■ **WHAT IS NEEDED**: Of all the entries below, retype only the lines from the one with "Click Wróć do" through the one with "Task: Toggle sort", exactly as they appear.

[DATA SUPPLIED Boundary: Start]

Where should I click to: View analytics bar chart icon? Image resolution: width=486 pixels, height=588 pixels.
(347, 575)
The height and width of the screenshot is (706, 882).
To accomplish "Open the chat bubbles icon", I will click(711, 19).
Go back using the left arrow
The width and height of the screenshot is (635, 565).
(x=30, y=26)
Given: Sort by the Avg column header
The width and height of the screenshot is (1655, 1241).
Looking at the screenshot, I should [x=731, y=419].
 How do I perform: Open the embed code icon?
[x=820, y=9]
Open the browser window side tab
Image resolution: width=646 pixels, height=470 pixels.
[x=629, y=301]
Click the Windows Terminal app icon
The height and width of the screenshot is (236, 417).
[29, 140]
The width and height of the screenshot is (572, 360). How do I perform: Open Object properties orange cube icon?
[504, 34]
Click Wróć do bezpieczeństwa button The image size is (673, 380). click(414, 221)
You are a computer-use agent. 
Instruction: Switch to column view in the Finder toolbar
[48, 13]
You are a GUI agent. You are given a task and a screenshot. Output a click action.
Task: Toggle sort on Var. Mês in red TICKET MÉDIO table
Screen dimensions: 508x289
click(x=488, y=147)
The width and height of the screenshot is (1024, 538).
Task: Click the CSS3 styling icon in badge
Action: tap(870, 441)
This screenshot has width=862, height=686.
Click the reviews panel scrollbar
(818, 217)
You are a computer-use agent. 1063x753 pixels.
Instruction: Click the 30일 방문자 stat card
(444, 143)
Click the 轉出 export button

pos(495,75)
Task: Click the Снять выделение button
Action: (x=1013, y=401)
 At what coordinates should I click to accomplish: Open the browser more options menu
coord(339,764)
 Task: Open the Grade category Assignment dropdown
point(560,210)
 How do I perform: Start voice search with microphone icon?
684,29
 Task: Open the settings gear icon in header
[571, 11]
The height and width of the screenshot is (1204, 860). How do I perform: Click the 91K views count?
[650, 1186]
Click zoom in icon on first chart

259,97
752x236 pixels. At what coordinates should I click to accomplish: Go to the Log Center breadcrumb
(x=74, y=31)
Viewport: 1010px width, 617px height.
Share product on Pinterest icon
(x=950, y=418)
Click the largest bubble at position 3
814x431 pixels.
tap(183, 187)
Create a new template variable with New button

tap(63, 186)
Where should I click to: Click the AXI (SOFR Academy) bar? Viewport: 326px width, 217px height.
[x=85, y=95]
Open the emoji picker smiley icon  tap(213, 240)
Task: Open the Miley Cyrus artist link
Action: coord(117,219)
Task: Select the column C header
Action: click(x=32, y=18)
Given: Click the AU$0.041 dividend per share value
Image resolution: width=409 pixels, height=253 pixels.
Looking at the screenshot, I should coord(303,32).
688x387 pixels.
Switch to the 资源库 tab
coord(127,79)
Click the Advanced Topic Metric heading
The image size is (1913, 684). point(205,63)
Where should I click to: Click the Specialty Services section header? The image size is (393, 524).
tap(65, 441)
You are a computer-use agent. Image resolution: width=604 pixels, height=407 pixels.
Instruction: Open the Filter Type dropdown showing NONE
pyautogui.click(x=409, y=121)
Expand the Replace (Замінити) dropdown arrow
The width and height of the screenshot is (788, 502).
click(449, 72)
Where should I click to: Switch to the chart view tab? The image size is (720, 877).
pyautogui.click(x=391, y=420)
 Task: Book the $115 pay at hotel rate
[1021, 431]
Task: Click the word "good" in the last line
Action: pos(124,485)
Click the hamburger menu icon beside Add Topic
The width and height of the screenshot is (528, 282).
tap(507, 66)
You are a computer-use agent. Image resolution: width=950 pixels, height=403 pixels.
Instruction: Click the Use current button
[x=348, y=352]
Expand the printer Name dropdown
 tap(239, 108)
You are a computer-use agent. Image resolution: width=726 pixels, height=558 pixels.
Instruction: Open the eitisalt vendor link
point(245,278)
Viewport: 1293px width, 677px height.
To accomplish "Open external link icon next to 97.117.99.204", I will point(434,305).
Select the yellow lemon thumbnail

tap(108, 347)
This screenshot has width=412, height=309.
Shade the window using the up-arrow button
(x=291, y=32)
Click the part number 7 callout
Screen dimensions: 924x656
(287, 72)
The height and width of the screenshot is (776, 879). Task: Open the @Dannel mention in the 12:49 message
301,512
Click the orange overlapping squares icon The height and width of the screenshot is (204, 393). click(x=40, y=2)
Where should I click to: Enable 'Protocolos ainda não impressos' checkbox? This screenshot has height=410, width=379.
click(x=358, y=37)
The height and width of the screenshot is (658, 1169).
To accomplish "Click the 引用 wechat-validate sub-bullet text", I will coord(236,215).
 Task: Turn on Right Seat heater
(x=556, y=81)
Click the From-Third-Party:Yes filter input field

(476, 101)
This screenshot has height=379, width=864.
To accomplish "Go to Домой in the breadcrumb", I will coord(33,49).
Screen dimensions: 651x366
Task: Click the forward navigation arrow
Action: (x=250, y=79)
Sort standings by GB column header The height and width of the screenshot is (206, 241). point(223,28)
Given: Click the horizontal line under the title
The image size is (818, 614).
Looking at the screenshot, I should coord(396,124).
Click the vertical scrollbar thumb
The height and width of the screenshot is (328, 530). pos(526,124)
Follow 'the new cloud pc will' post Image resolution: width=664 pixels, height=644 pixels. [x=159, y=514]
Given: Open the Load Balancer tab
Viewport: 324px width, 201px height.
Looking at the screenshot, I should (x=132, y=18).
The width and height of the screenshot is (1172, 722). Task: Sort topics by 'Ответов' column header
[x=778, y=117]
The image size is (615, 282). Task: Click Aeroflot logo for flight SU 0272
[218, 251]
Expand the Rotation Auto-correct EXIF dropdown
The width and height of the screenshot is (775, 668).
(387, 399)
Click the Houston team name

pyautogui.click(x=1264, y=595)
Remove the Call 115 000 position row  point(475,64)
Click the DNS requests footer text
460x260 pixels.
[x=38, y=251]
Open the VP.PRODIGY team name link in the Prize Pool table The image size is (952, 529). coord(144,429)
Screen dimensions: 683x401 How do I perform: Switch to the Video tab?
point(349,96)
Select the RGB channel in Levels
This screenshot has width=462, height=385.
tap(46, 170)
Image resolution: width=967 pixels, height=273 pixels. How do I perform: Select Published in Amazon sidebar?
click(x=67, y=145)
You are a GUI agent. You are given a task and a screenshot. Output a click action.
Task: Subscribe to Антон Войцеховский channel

[DATA SUPPLIED Boundary: End]

■ **REPLY TO THE EXERCISE**:
Click Wróć do bezpieczeństwa button The image size is (673, 380). click(414, 221)
You are a computer-use agent. 
Instruction: Switch to column view in the Finder toolbar
[48, 13]
You are a GUI agent. You are given a task and a screenshot. Output a click action.
Task: Toggle sort on Var. Mês in red TICKET MÉDIO table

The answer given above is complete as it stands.